Look at each line of the records and count those with "screenshot" in them. Please answer with the count alone.

Records to process:
━━━

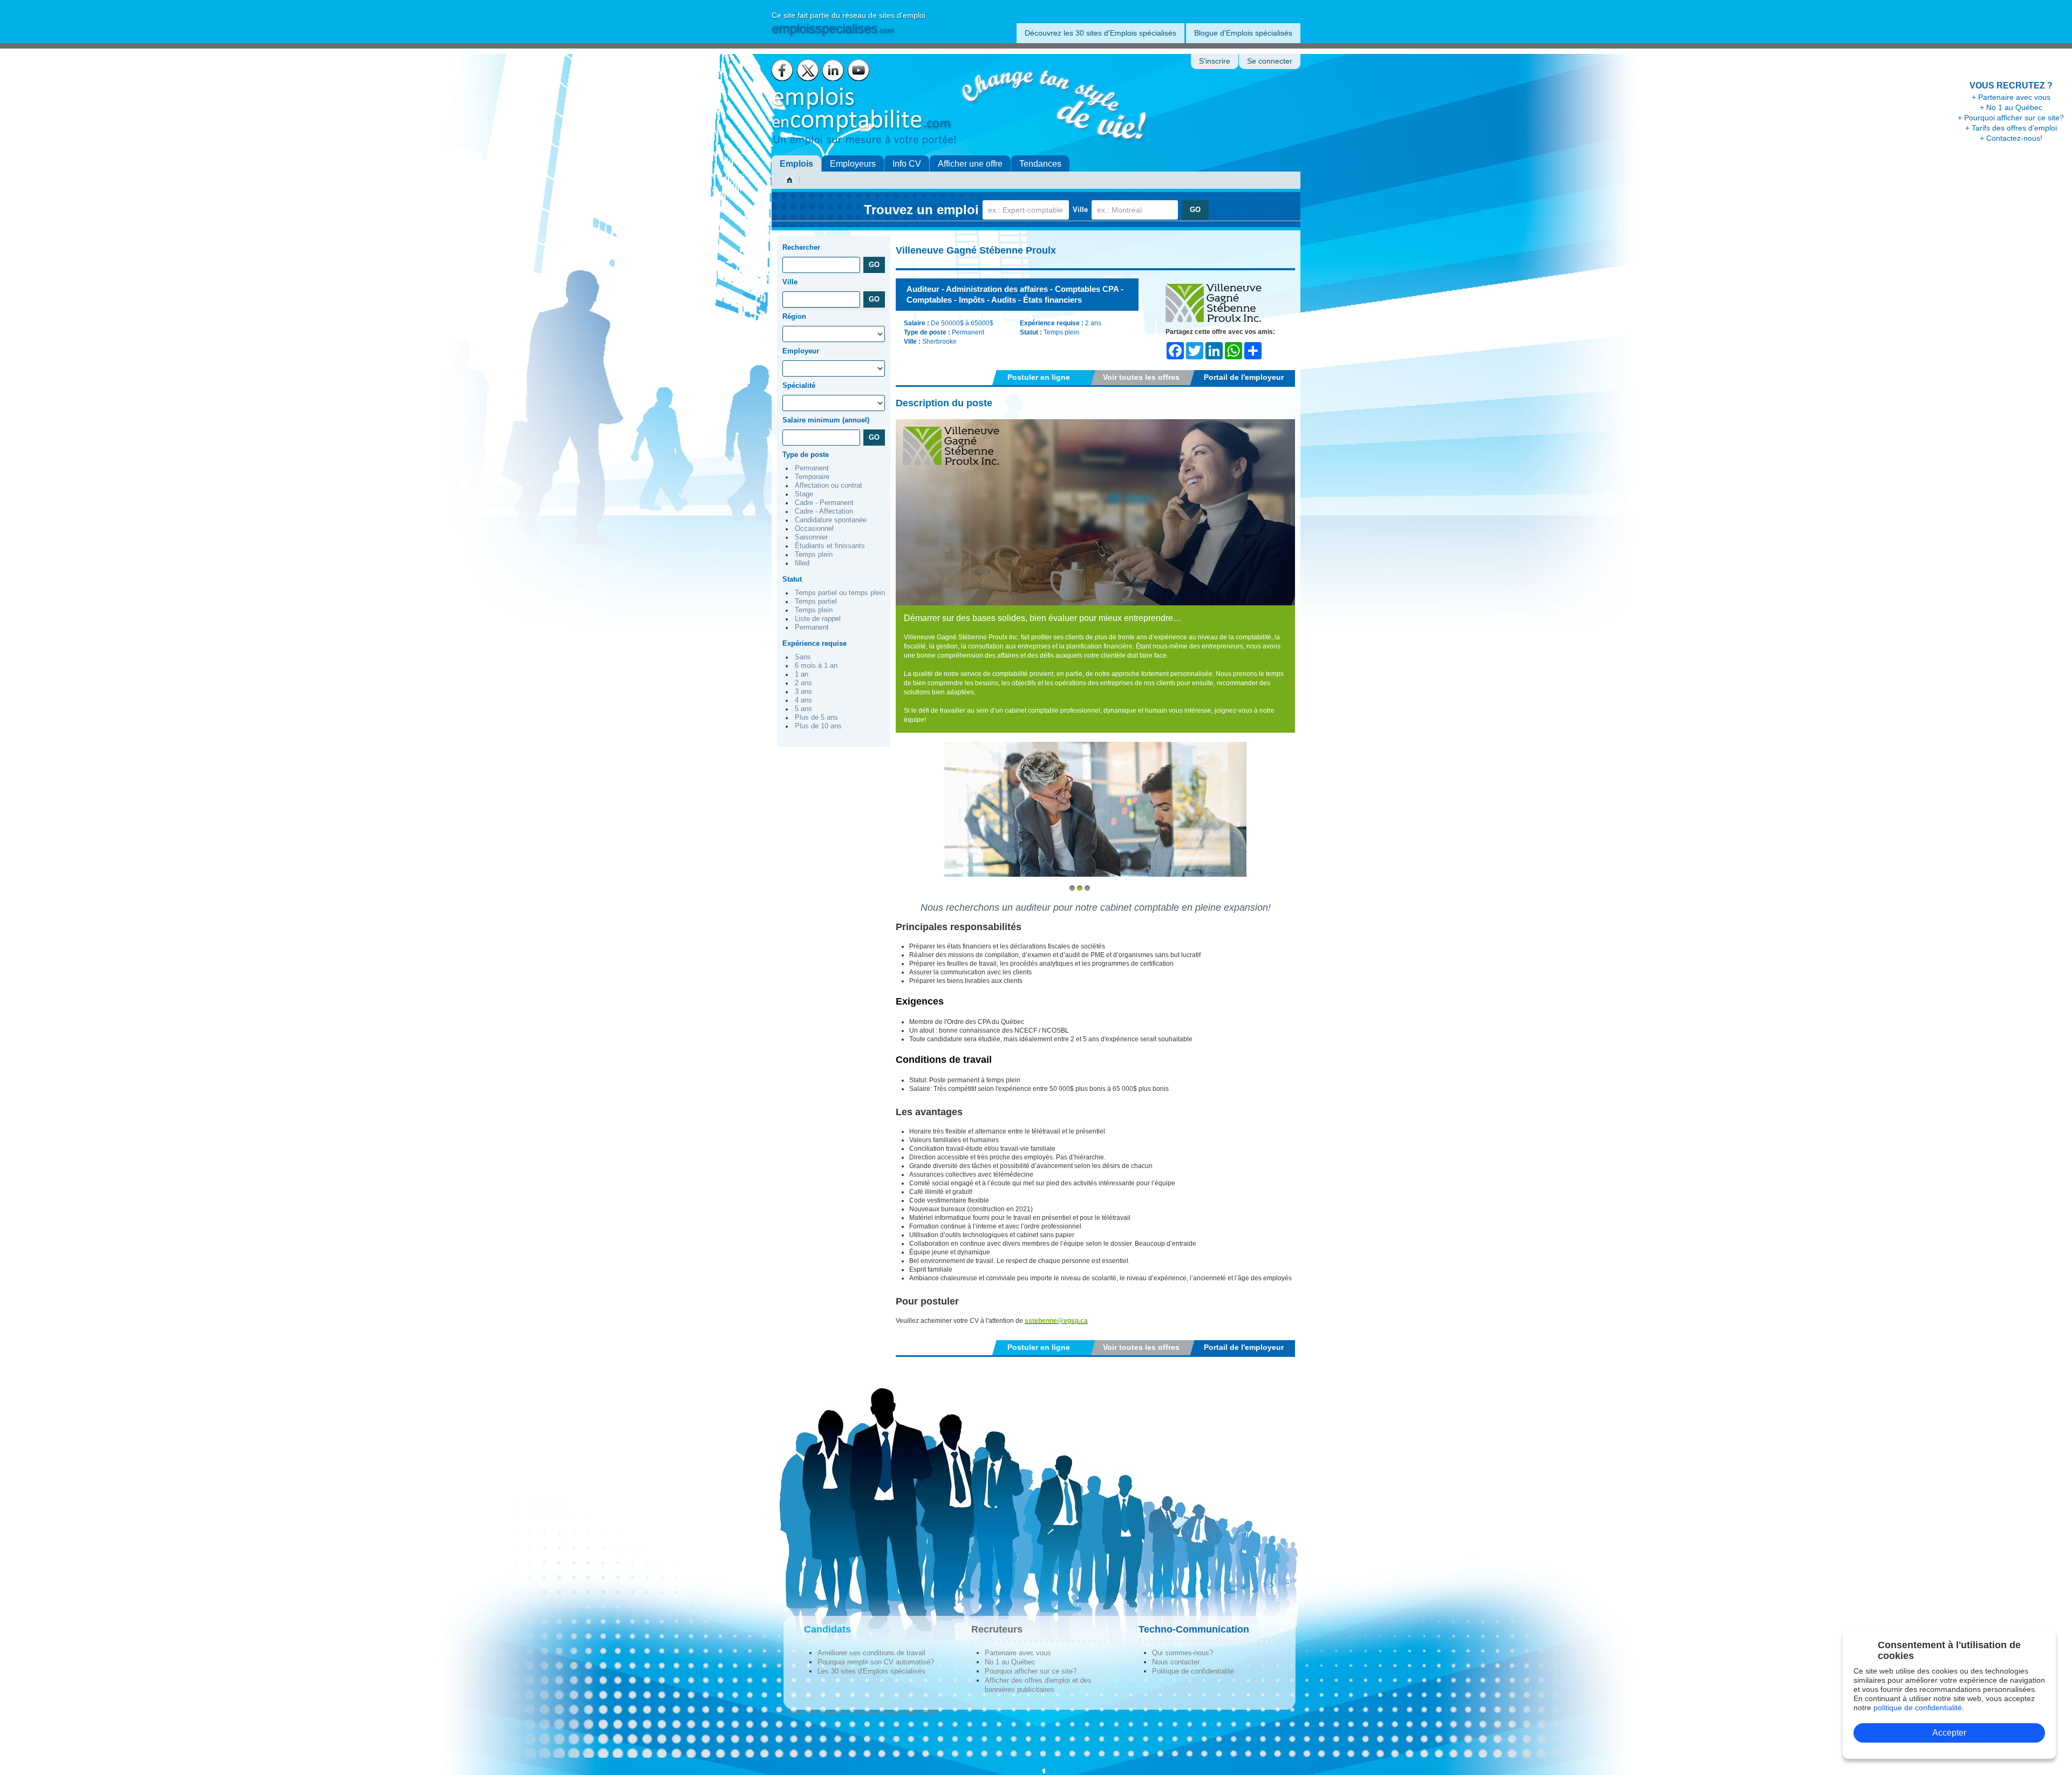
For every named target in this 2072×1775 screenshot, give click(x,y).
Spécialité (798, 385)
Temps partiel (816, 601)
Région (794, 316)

━━━

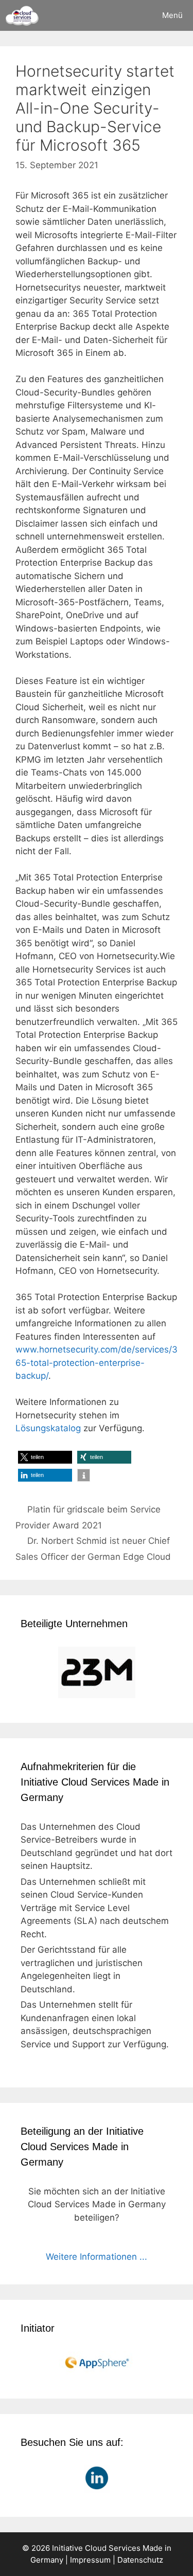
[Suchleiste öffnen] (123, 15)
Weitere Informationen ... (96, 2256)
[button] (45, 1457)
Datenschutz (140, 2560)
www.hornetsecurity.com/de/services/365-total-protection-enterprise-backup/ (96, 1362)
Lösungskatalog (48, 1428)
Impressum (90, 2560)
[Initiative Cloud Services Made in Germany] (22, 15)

━━━

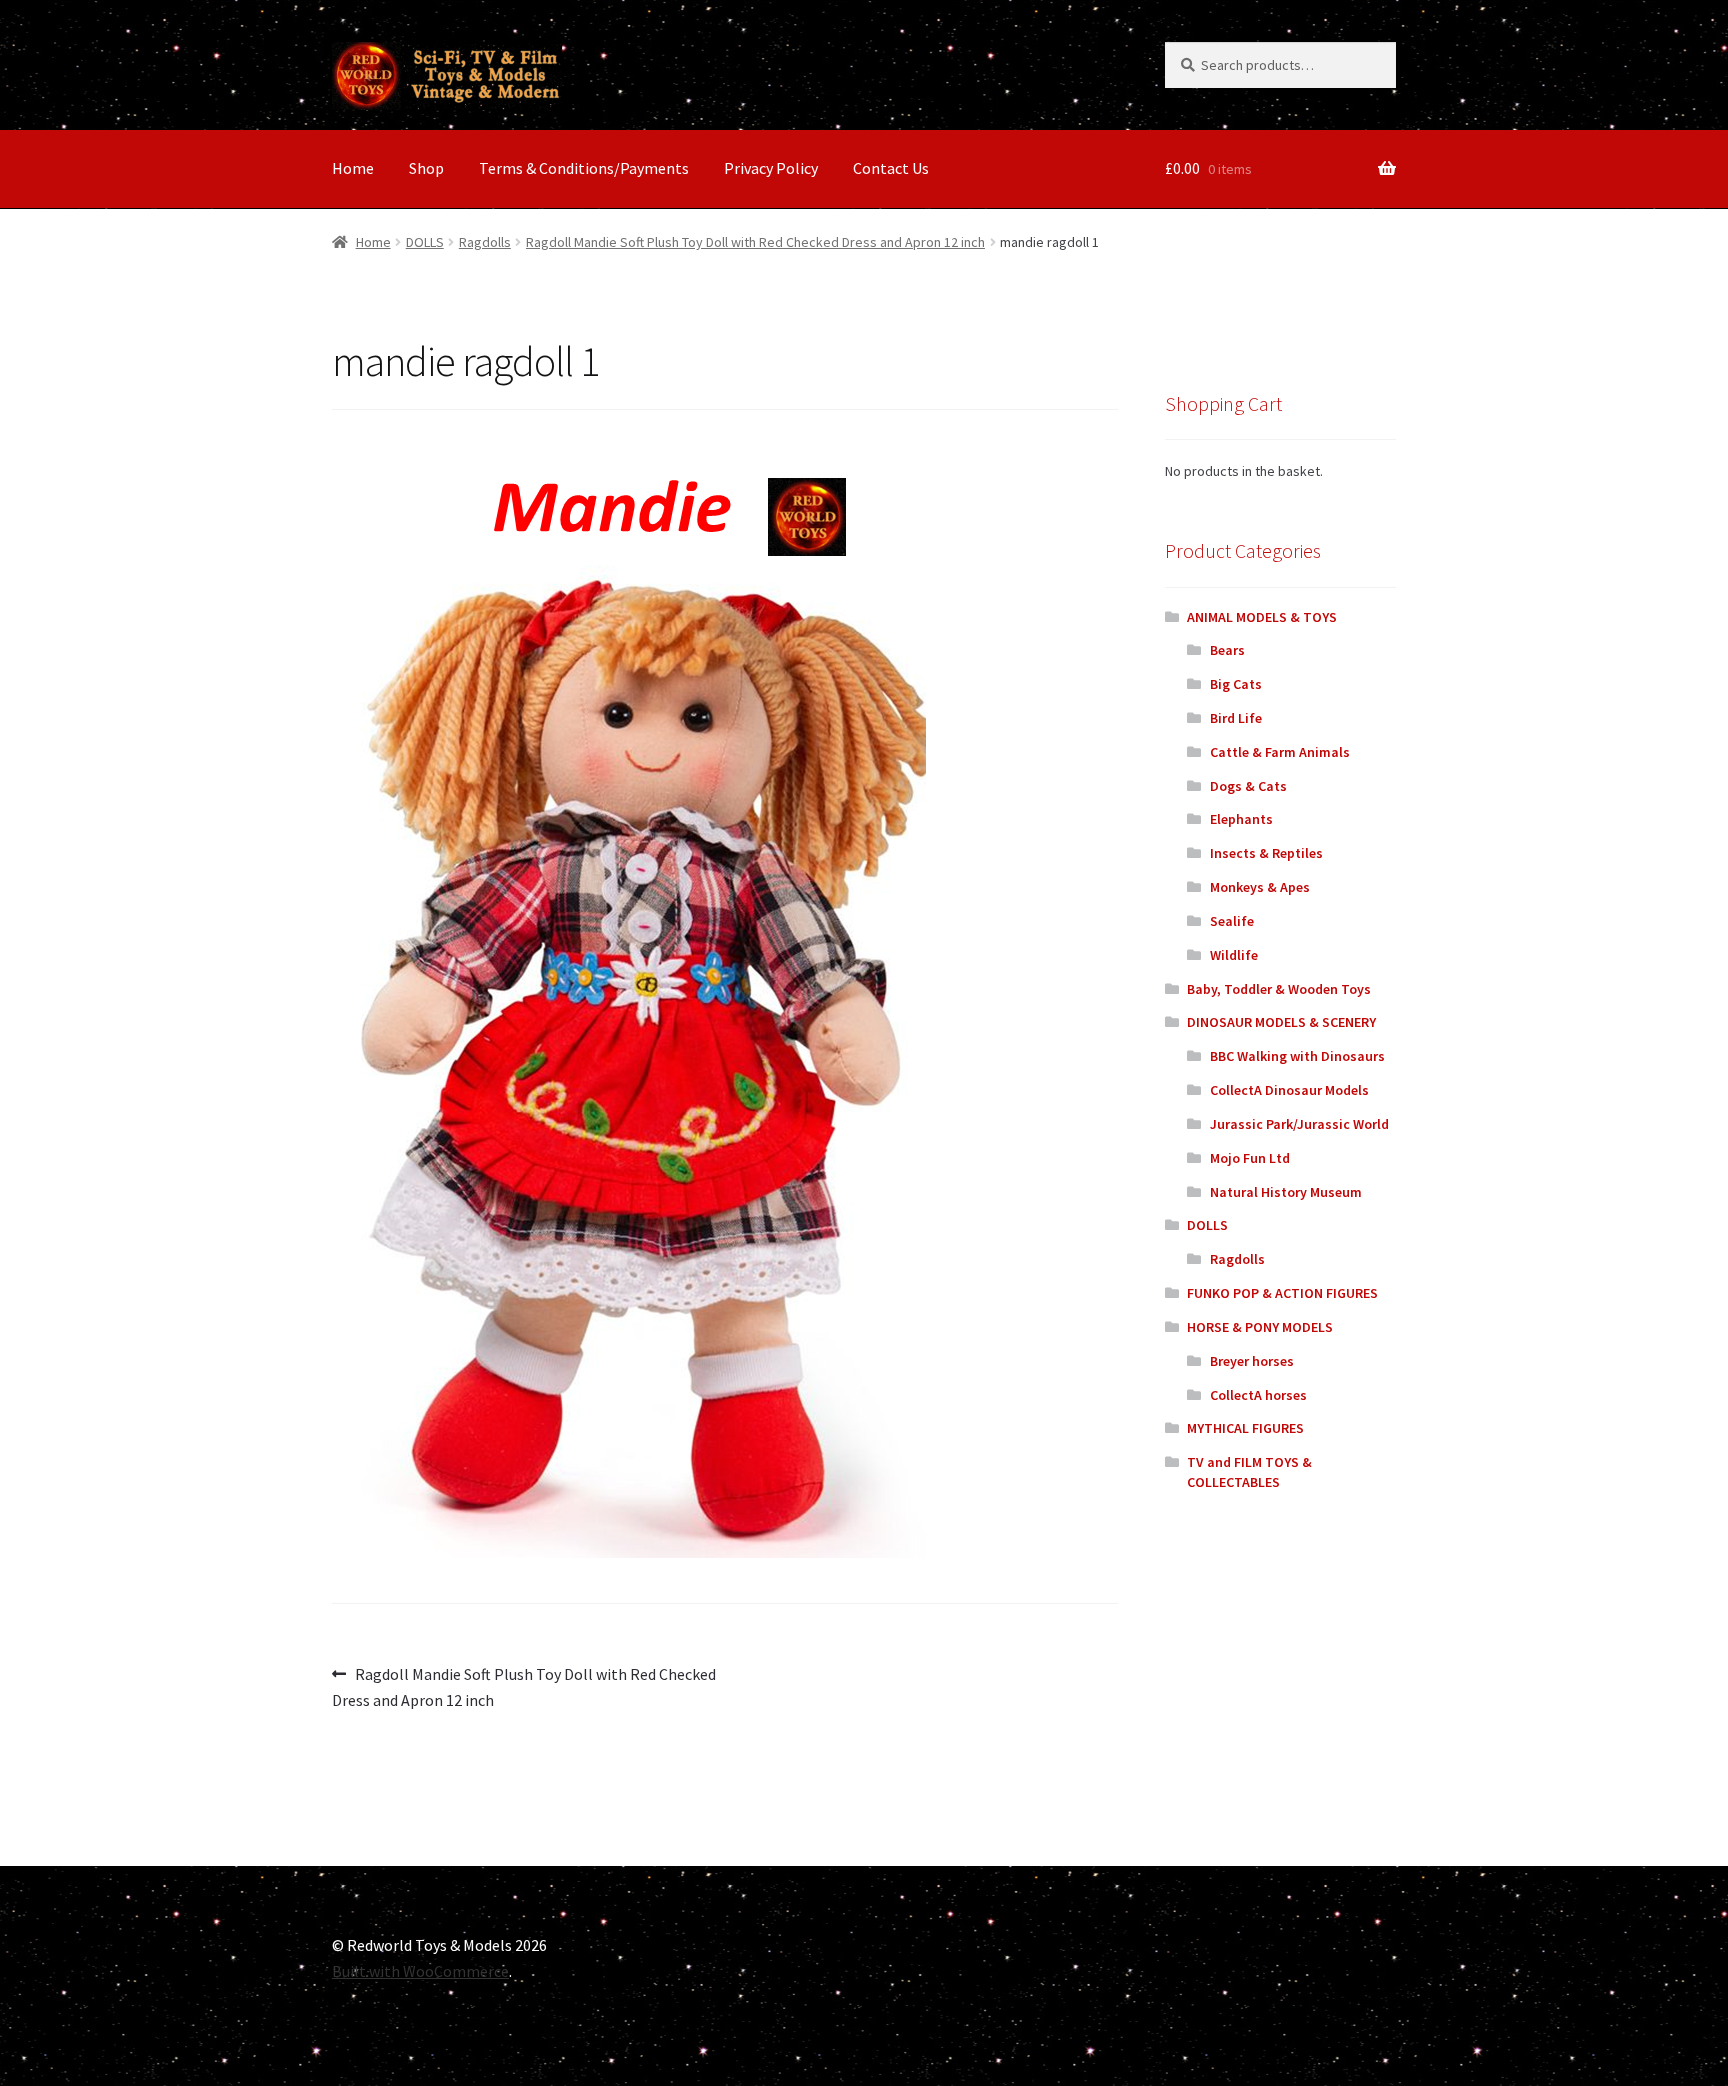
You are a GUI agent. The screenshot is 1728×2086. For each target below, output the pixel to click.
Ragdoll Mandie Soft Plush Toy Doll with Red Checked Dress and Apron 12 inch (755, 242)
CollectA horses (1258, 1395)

━━━

Completed task:
2